Prototypes are pretty senseless. They cost you a lot of time and money and in the end you just throw away the result. So why in the world would you want to create an almost finished user interface if you then have to start all over again building the actual application? Couldn’t you just start developing and save your costs? Well, there might be reasons why people keep doing this, so it should somehow make sense, right? Okay, that’s a pretty weak argument. But by the way, what exactly is a prototype? Well, it looks like an actual implementation of the design, but without providing real functionality. You can simulate the user flow and make a good showcase of how your app or webpage will look like and behave later.
Low-fi vs. Hi-fi
But there’s prototypes and there’s prototypes. It can basically be some sketches on paper that you show a user.
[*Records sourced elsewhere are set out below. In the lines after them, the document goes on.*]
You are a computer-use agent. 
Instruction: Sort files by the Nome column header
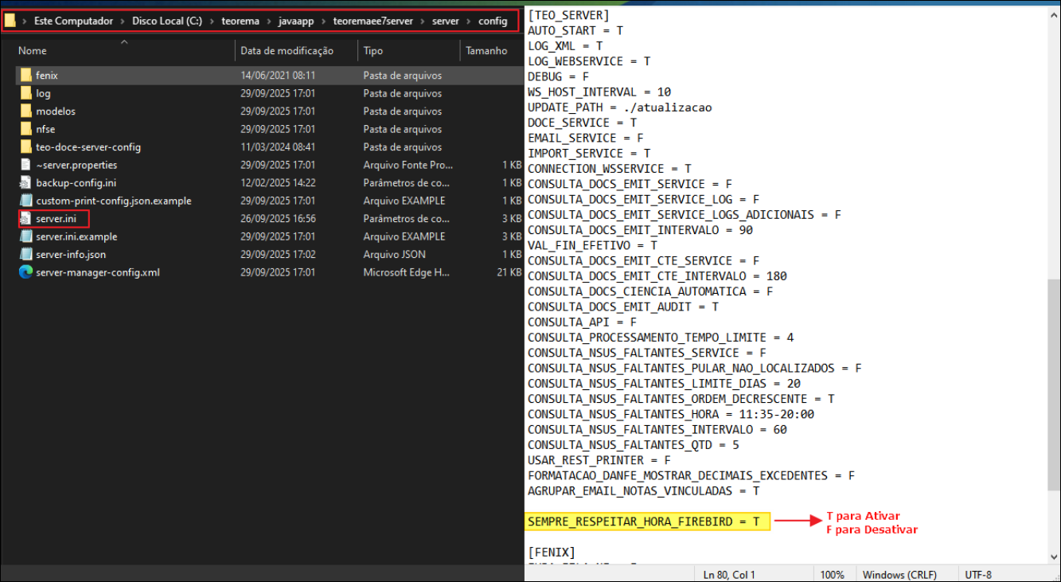pyautogui.click(x=33, y=51)
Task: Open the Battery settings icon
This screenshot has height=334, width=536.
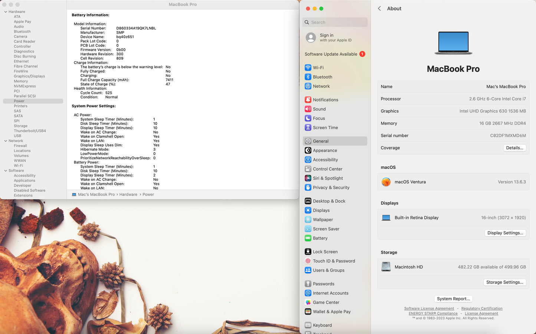Action: pos(308,238)
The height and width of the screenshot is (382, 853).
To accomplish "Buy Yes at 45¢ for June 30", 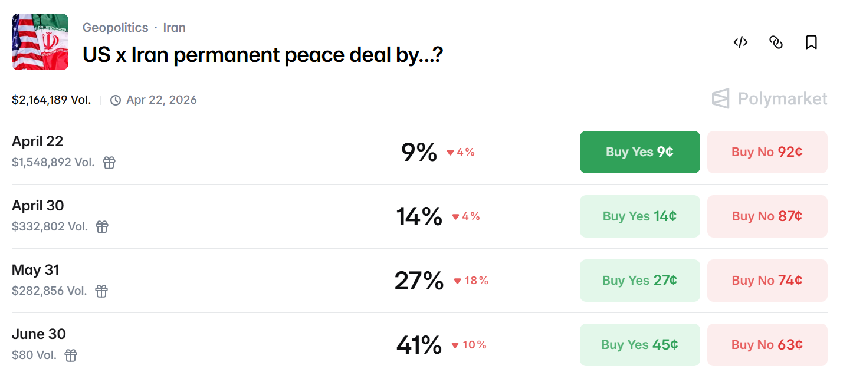I will tap(639, 345).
If users “click” on a button, you show them the next paper. This already shows your potential users a good idea of how the app might behave later, but honestly it can look a bit unfinished. Advantages are that they are quick to produce, cheap and you can throw them away without having a bad conscience because of all the work you might have put in. But it’s not for everyone. You need a good imagination of the future product and it might daunt people, making them doubt you are in charge of building a beautiful product. They will ask if that’s all you have to offer. So especially for pitch situations, relying only on conceptual drawings or lo-fi prototypes can be very harmful for your business.
Lots of effort
So you might think about constructing a good looking prototype with cool animations and beautiful icons. Can’t be that hard, right? Then you realize that you need a lot of thoughts to be made already and you have to plan a good amount of time to create all the visuals. It’s almost like creating the complete app! Good thing is, if you later start the development, everything is already settled. Your concept has hopefully been tested by some users already, you have created the visual design and the interactions make sense at least in the bigger part. You could say, one round of testing has already been passed. But you might not want to spend that time and money in advance if there is the risk that it will all be useless if you don’t make the deal.
Pros and cons
While this might be a reasonable thought, chances will be a lot higher that you get an actual contract if you present a well-thought and rounded solution instead of just some sketches. It will create a lot of trust with your customer, because they see you are able to create something that fits their needs. On the other hand, if it’s quite clear that the customer will work with you anyway, there are also no reasons not to show them a well-built version of what he is going to receive. It will pay off in the end.
Still, there are of course reasons not to spend too much effort into building a design or a prototype. For example, if it’s not really clear where the product will be going, it might be good to first try a bunch of basic paper prototypes until you have found the more or less ideal solution. Or, if time is really an issue, then presenting a full coverage of the solution in a low-fi version might be better than to just show a small part of it.
So as always, it depends on the specific situation whether the time for a full prototype should be invested, but at least it’s not a thought that should be skipped too easily, just because the effort doesn’t seem so reasonable at the first look. Also, with today’s tools, you are able to create good looking prototypes with lots of interaction within a day, and this should be worth it most of the time.